Acidification and degradation. Oceans in 100 years

In a hundred years, there will be no life in the oceans?

Climate change is fueling unprecedented warming and acidification of the Earth’s oceans, and by the end of the century it could change 95% of the ocean surfaces.

The world is facing global climatic changes. Scientists do not cease to warn about them. A new study from Northwestern University in the United States raised concerns that warmer, more acidic surface waters would make the planet’s oceans less conducive to marine life.

Two scenarios

Using models of the global oceanic climate, the team considered two scenarios: one with a peak in greenhouse gas emissions by 2050, but slow for the rest of the century; the other, with a peak in emissions by 2100, at which emissions continue to increase over the next 80 years.

The first scenario showed that 36% of the current ocean surface conditions would disappear by 2100. However, in an extreme scenario, it disappears up to 95% of current ocean surface conditions.

“The rate of change in atmospheric CO2 content over the past century is two to three orders of magnitude higher than most changes observed in the last 420,000-300 million years, suggesting that this problem may be unprecedented for many existing species,” the authors pointed out. in a study published in Nature.

EPA

Threats to the ocean ecosystem are on the rise

New climate

Such a rapid pace of environmental change means that by the end of the 21st century, large parts of the Earth’s oceans may encounter climatic conditions that do not exist at present, and some climatic conditions of the 20th century may disappear, the scientists emphasize.

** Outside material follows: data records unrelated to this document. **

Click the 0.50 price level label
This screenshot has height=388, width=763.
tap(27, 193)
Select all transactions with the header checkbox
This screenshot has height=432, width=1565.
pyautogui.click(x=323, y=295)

Ocean surface climate refers to surface water temperature, acidity and concentration of the mineral aragonite, which is a high pressure calcium carbonate polymorph. Many marine animals use this mineral to form bones and shells.

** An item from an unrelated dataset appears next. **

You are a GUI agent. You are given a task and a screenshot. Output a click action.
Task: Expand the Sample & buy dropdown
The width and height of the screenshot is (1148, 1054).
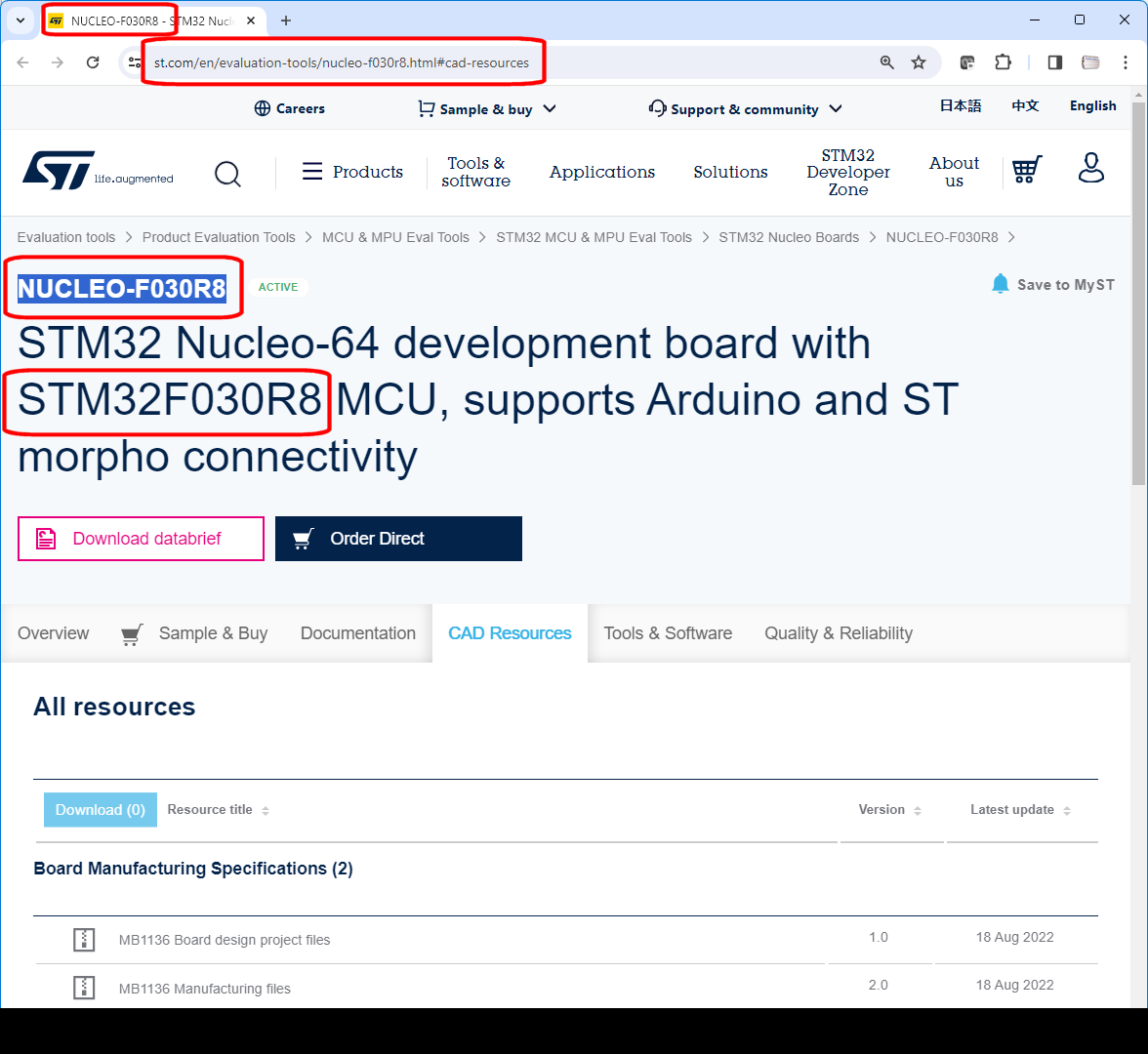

“Species that are narrowly adapted to an endangered climate will have to adapt to different conditions,” said lead author Katie Lotterhos of the Center for Marine Sciences at Northeastern University.

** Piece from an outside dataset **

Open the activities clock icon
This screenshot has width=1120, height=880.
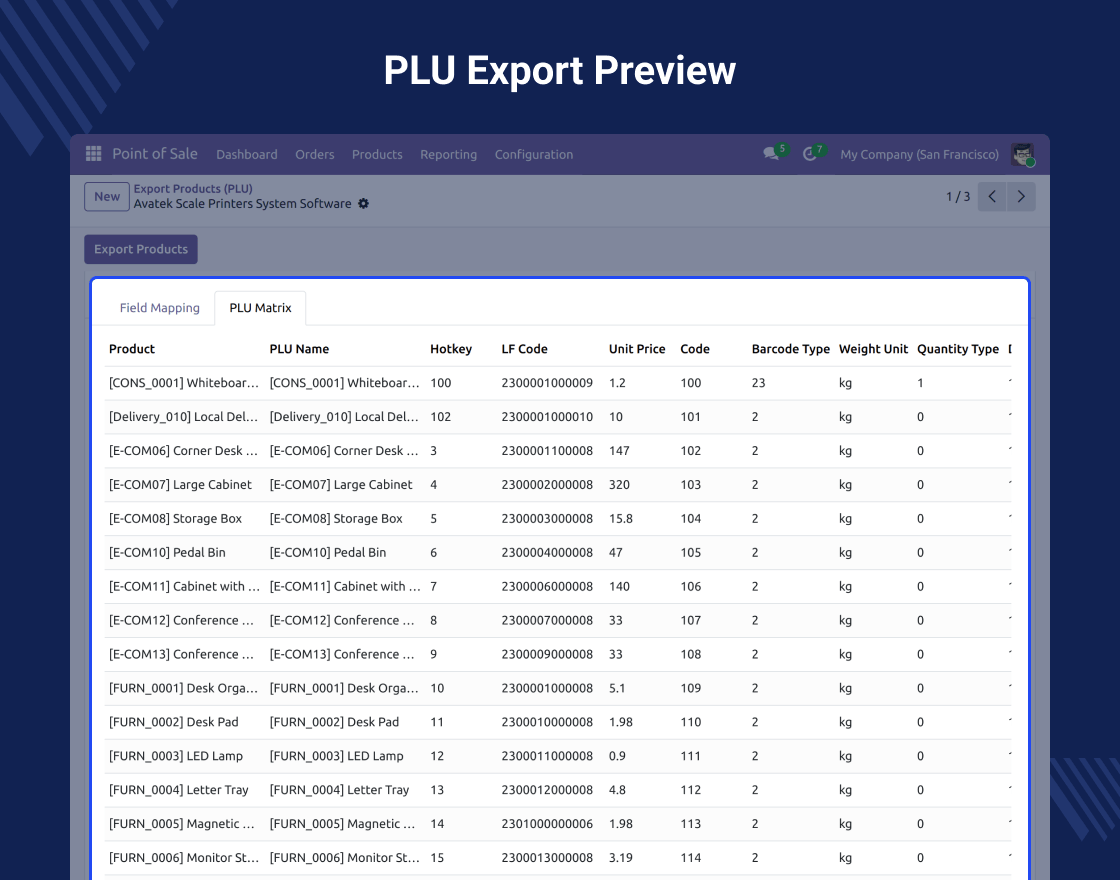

According to the models reviewed, marine life that lives closer to the surface is adapting to climate change by moving to other oceans to avoid warming waters, but research suggests that their options may be limited in the future due to near-uniform warming and acidification.

“Already, many marine species have changed their ranges in response to warmer waters,” Lotterhos said. “The communities of species that inhabit the same region will continue to change rapidly over the coming decades.

Governments need to monitor future changes in the behavior of marine surface species, she said. Ultimately, the world’s oceans need to stop the emissions that cause them to heat up and acidify.